Hi, I'm Mike and I work in Engineering at Atlassian. Here's our approach to back...

Rantenki · on April 14, 2022

Hey Mike; Not dumping on you personally, but the RTO claims to be 6 hours. I can understand that being a target, but we're at 32X that RTO target, with a communicated target date of another 12 or so days IIRC. That's literally two orders of magnitude longer than the RTO. I don't think any rational person would take that document seriously at this point.

I'll also ask (since nobody else has answered, I may as well ask you as well):

1. Are the customers actually being restored from backups (and additionally, by a standard process)?

2. Will the recovery also include our integrations, API keys, configuration and customization?

miketria · on April 15, 2022

Hi Ranteki, you're right that the RTO for this incident is far longer than any of the ones listed on the doc I linked above. That's because our RPO/RTO targets are set at the service level and not at the level of a "customer". This is part of the problem and demonstrates a gap both in what the doc is meant to express and a gap in our automation. Both will be reviewed in the PIR. Also, the answer to (1) and (2) is yes.

atlasgone · on April 14, 2022

A friend in Atlassian engineering said the numbers on the trust site are closer to wishful thinking than actual capabilities, and that there has been an engineering wide disaster recovery project running because things were in such bad shape.
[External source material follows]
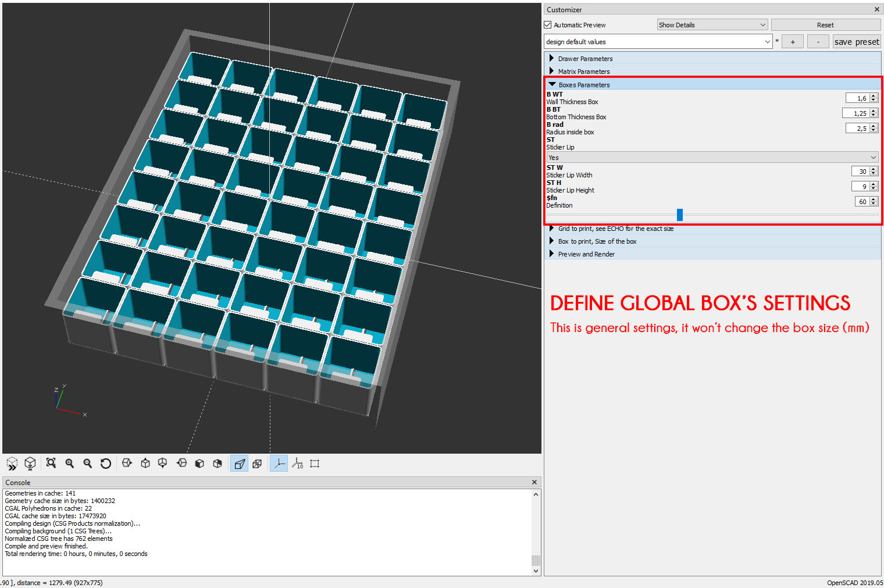Toggle the Show Axes icon

(279, 464)
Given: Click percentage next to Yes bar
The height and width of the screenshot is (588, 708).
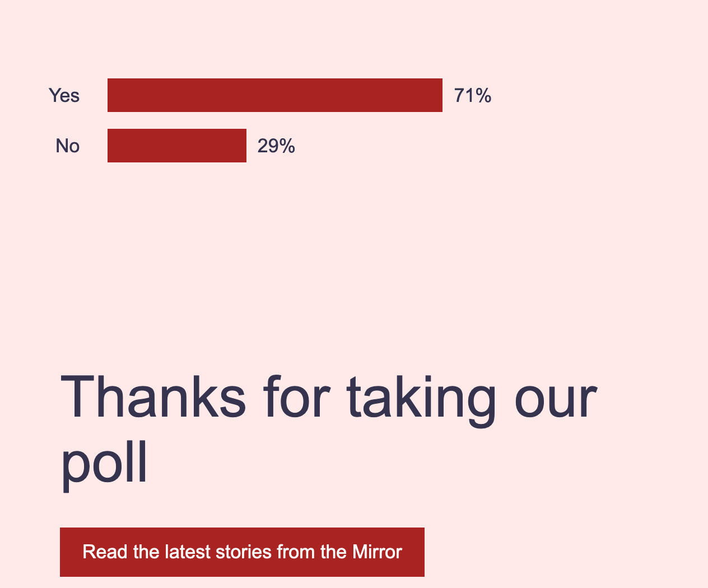Looking at the screenshot, I should click(x=473, y=95).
The recovery part hasn't even started. If Atlassian could actually restore full products in under six hours, they should have been able to restore a second copy of the products exclusively for the impacted customers.

bradknowles · on April 16, 2022

Nah. The RTO/RPO assumes that only one customer that has a failure big enough to require a restore.
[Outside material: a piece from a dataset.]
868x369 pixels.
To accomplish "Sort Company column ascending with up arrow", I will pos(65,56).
When the entire service is hosed, that's a totally different set of circumstances, and you have to look at what the RTO/RPO are for basically restoring the entire service for all customers. And since the have more than a thousand customers, it totally makes sense that it would take orders of magnitude longer to restore the entire service.
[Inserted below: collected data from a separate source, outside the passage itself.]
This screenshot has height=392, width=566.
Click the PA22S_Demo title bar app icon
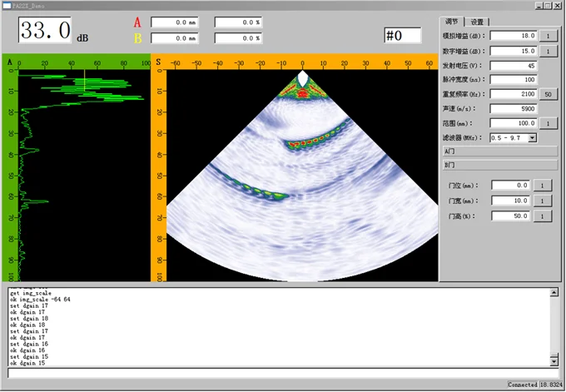(x=7, y=5)
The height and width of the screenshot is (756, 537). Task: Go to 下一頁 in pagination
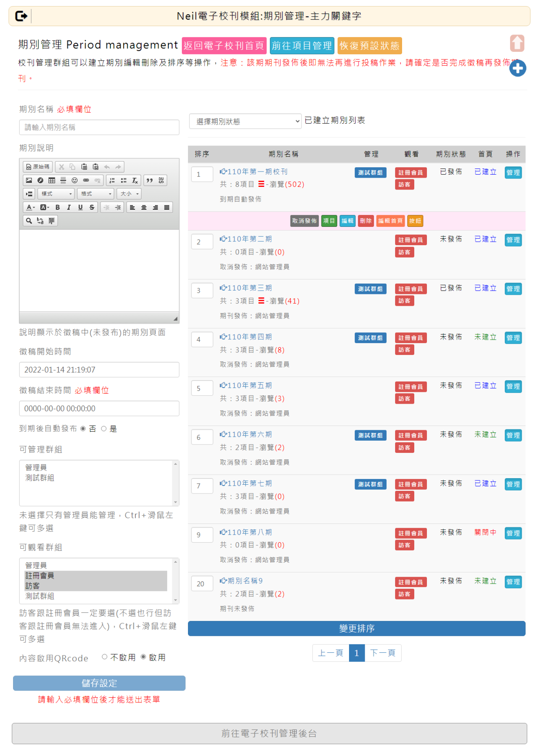(x=382, y=653)
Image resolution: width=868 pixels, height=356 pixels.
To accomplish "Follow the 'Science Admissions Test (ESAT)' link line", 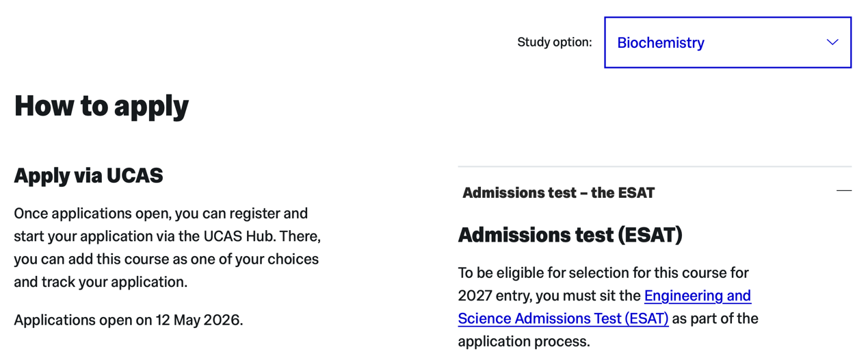I will point(562,318).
palijer · on April 14, 2022

I think this document and incident is a decent example of common DR planning failure patterns.

It is explained here that Atlassian runs regular DR planning meetings with the engineers spending time planing out potential scenarios, as well as quarterly tests of backups and tracking findings from them.

So, with those two things happening, I the imagine recovery time objectives of <6 hours was taking a typical "we deleted data from a bad script run affecting a lot of customers" scenario into account with the metrics from the quarterly backup tests.

That doesn't even come close to the recovery time we are currently seeing now however. We're coming up on 2 orders of magnitude more than that.

The above doc seems pretty far our of line with what is currently happening.

sizzle · on April 13, 2022

How’s the atmosphere internally Mike? Must be crazy times there. I know this isn’t your fault, so hang in there. Cheers!

MuffinFlavored · on April 14, 2022

Whose fault is it? Is it any one person/team’s fault? Management? Culture?

“Corporations are people too”

mdoms · on April 14, 2022

400 tenants doesn't seem like that much scale though...? What will happen if there's an incident affecting more than 0.18% of tenants?

mulletbum · on April 14, 2022

It's 400 tenants scattered across all their servers. So they are most likely having to build out servers to pull the data then put it in place. 10x the problem that just restoring a single server would be.

encryptluks2 · on April 13, 2022

You mean your poor practices and bad design. The only way to prevent this type of issue in the future is to admit the failures.